[WORK ITEM] For each line in the data below that holds "will", return a copy.

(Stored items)
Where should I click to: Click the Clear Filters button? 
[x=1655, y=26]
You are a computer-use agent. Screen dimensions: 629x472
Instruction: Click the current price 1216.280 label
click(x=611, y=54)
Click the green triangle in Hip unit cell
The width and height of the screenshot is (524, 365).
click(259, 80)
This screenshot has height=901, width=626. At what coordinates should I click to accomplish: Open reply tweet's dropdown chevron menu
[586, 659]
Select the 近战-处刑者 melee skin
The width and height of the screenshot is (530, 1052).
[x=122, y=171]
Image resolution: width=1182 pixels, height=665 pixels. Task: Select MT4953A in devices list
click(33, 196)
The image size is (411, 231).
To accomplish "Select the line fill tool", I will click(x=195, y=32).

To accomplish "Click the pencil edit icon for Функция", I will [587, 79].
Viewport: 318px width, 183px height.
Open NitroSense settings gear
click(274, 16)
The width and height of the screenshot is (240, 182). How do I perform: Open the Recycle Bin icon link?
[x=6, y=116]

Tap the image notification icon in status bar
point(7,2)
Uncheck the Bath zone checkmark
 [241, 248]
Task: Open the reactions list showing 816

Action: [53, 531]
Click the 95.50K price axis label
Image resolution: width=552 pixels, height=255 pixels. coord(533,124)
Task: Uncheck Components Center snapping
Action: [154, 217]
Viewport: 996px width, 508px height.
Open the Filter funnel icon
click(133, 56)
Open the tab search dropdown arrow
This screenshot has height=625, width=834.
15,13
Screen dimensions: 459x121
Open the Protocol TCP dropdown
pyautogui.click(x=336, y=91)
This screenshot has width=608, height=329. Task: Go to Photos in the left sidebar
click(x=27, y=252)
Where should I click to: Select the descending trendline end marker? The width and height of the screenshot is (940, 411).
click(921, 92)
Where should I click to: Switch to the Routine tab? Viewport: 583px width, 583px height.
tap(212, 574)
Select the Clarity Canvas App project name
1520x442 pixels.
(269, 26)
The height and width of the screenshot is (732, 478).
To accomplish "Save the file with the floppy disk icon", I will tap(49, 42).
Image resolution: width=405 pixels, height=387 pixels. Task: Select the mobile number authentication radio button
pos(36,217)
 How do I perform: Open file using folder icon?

[EXERCISE OUTPUT]
To accomplish "Select the line fill tool", I will click(x=195, y=32).
To accomplish "Click the pencil edit icon for Функция", I will [587, 79].
To accomplish "Save the file with the floppy disk icon", I will tap(49, 42).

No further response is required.